What the task requires: After locating the line with "hipotecas (152, 531)", set down that line and all the lines that follow it, unchanged, to the end of the records; omit the pictures.

Extracted data:
──────────────────────────────
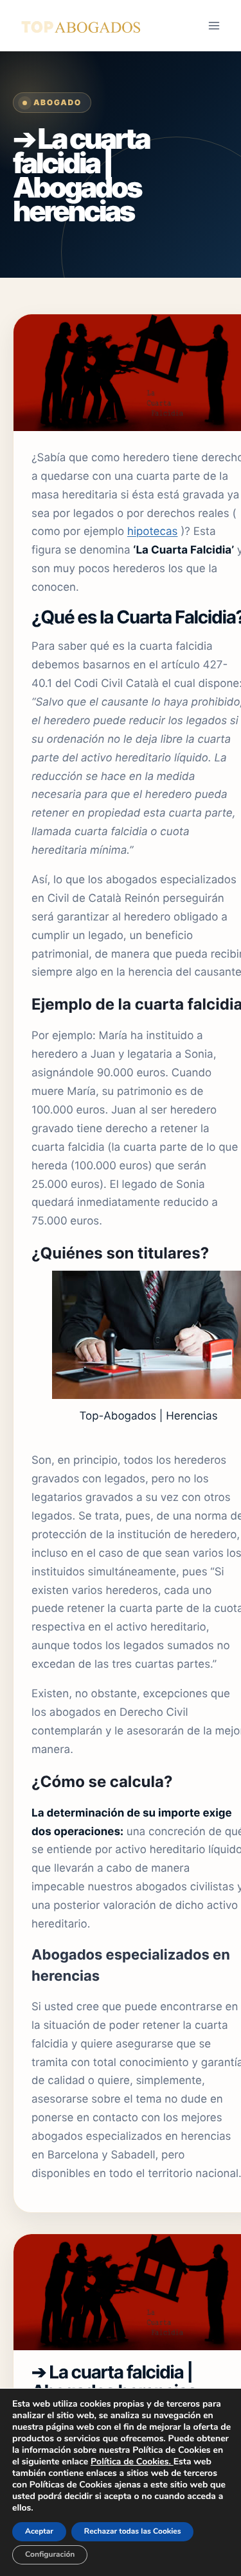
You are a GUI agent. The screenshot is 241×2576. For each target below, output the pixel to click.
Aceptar (39, 2532)
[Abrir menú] (214, 25)
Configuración (50, 2555)
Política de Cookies (129, 2461)
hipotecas (152, 531)
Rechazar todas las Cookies (132, 2532)
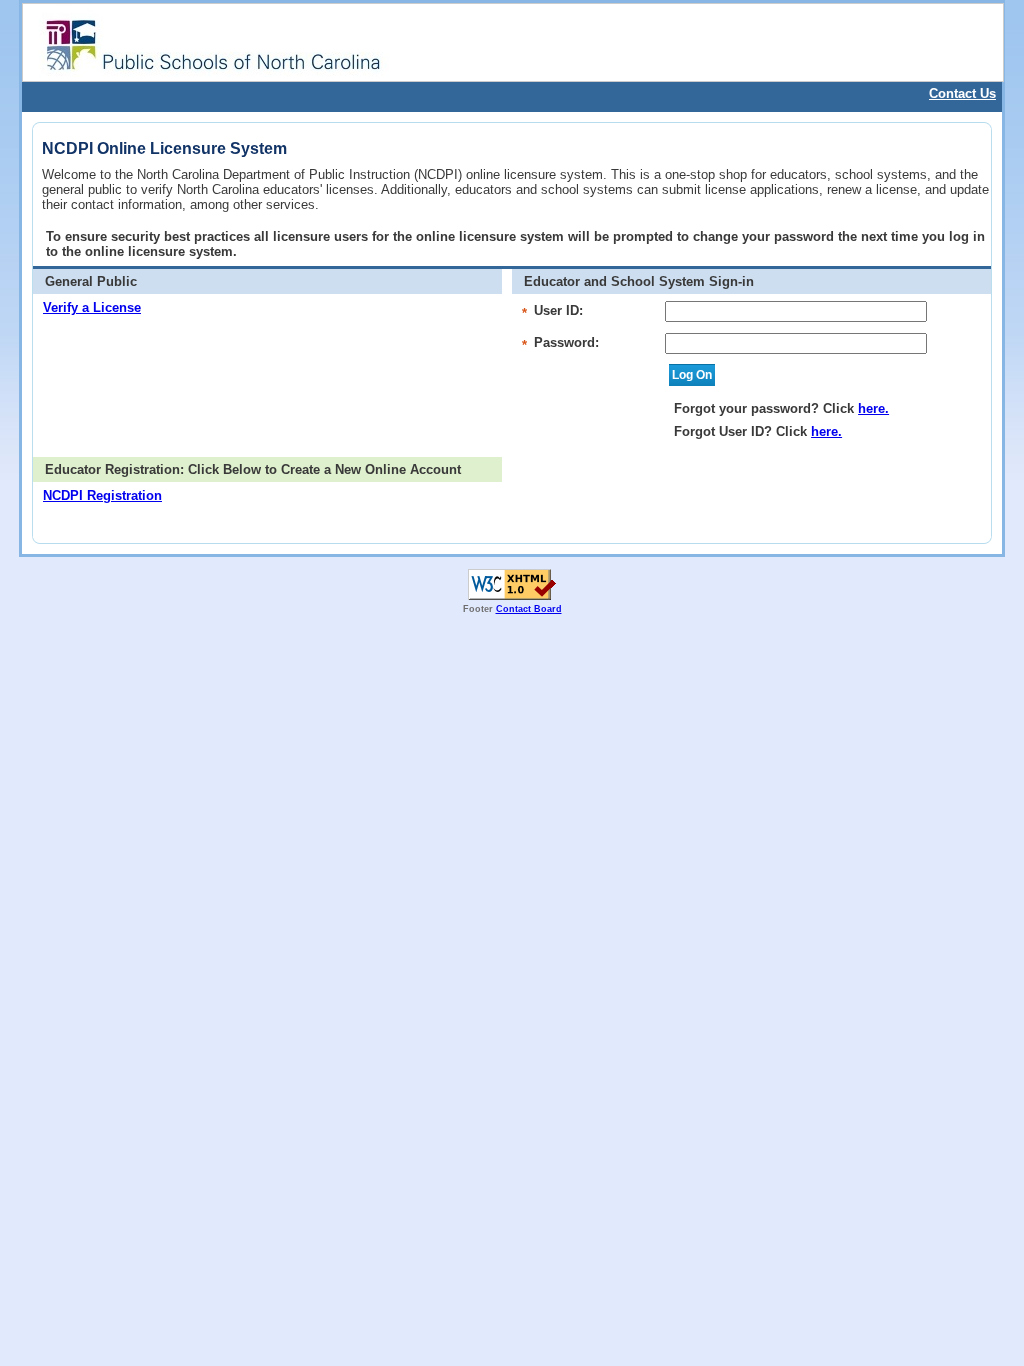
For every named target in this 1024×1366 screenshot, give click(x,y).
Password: (566, 342)
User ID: (558, 310)
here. (873, 408)
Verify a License (92, 307)
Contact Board (529, 609)
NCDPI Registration (102, 495)
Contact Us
──────────────────────────────
Answer to the exercise:
hipotecas (152, 531)
Rechazar todas las Cookies (132, 2532)
For every named target in this 1024×1366 screenshot, give click(x,y).
Password: (566, 342)
User ID: (558, 310)
here. (873, 408)
Verify a License (92, 307)
Contact Board (529, 609)
NCDPI Registration (102, 495)
Contact Us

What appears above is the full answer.